Porque sí, el Clásico Mundial le debía algo a Venezuela. Un país que ha regalado talento de sobra a las Grandes Ligas —desde la elegancia de Luis Aparicio hasta la contundencia de Miguel Cabrera—, pero que nunca había logrado reflejar ese peso en este escenario. Hasta ahora.
Y es que no fue cualquier camino. Primero tumbaron al campeón defensor Japón, y luego apagaron la ilusión de una Italia que venía encendida. Pero lo de la semifinal fue otra cosa… fue drama puro.
Durante seis innings, el guion parecía escrito para los italianos. Ventaja 2-0, control del juego, y una sensación de que todo marchaba según el plan. Pero el béisbol, ya tú sabes, tiene su propia manera de contar historias.
Llegó el séptimo inning… y cambió todo.
Con dos outs y el marcador 2-1 en contra, Venezuela estaba contra la pared. De esas situaciones donde muchos bajan la cabeza… pero ellos no. Jackson Chourio conectó sencillo y encendió la chispa. De repente, el estadio dejó de ser neutral. Era una fiesta vinotinto.

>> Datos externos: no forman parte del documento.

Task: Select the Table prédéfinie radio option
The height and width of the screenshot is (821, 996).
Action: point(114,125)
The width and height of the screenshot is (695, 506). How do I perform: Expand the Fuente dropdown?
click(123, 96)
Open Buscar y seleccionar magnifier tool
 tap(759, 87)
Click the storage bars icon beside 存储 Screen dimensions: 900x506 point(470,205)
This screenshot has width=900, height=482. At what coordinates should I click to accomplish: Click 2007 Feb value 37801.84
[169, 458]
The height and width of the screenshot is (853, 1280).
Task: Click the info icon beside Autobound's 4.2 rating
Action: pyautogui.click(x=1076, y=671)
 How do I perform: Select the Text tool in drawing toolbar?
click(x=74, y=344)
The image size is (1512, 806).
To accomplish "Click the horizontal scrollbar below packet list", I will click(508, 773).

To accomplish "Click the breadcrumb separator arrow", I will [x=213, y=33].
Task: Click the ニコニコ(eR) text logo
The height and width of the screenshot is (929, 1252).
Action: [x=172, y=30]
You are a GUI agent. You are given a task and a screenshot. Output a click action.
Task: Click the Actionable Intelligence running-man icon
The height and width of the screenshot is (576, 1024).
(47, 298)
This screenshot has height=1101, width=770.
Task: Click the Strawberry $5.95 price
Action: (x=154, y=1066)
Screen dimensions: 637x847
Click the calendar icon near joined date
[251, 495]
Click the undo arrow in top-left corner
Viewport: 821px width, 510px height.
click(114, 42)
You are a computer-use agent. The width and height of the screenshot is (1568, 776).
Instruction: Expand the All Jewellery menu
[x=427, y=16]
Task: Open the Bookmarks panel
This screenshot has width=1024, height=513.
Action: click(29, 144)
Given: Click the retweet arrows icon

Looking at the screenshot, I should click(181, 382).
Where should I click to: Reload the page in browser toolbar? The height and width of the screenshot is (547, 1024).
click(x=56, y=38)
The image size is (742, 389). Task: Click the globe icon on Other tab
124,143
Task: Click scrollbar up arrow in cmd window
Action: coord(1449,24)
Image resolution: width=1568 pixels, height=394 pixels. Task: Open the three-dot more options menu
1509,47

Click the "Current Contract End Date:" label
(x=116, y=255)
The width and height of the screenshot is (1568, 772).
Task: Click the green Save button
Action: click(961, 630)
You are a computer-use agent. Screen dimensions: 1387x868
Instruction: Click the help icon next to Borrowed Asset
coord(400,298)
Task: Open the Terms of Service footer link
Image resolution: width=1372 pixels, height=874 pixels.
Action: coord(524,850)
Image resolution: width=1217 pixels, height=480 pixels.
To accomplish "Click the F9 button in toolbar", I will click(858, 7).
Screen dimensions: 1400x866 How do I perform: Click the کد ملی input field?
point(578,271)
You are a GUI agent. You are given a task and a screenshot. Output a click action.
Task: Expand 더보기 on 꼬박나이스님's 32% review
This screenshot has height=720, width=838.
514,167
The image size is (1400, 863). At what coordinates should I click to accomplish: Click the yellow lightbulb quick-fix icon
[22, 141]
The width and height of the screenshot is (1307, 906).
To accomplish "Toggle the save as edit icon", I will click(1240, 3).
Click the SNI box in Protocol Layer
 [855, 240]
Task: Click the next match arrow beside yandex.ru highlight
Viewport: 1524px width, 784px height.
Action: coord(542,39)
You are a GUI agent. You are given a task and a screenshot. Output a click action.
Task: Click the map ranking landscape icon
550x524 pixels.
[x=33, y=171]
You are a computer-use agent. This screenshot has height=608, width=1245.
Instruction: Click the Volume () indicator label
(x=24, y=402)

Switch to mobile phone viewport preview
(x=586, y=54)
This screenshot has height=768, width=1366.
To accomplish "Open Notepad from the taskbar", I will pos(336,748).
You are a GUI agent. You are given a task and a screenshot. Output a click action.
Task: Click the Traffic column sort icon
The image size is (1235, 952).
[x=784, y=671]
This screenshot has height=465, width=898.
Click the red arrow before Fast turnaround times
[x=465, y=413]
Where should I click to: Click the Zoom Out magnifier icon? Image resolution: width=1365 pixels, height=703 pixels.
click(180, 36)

Después vino Ronald Acuña Jr., con ese swing que parece sencillo pero pesa como una sentencia: hit al izquierdo, empate 2-2… y el loanDepot park explotó. Literalmente.
El ruido era ensordecedor. Banderas ondeando, gente de pie, una energía que se sentía en la piel.
Pero no se quedaron ahí.
Maikel García soltó otro hit clave para tomar la ventaja, y Luis Arráez puso la tapa al pomo con otro batazo productor. Tres carreras, dos outs… un rally de esos que no se olvidan.
Ahí se acabó la historia.
Porque cuando un equipo conecta así, con el corazón y el momento de su lado, no hay vuelta atrás. Italia lo intentó, pero Venezuela ya estaba en otra dimensión.
El Clásico Mundial ahora tiene un nuevo protagonista en la gran final. Y no cualquiera… uno que llega con confianza, con talento y con un país entero empujando desde las gradas, desde sus casas, desde cualquier rincón donde se respire béisbol.
Ahora viene Estados Unidos.
Y la verdad… se te pone la piel de gallina solo de pensarlo.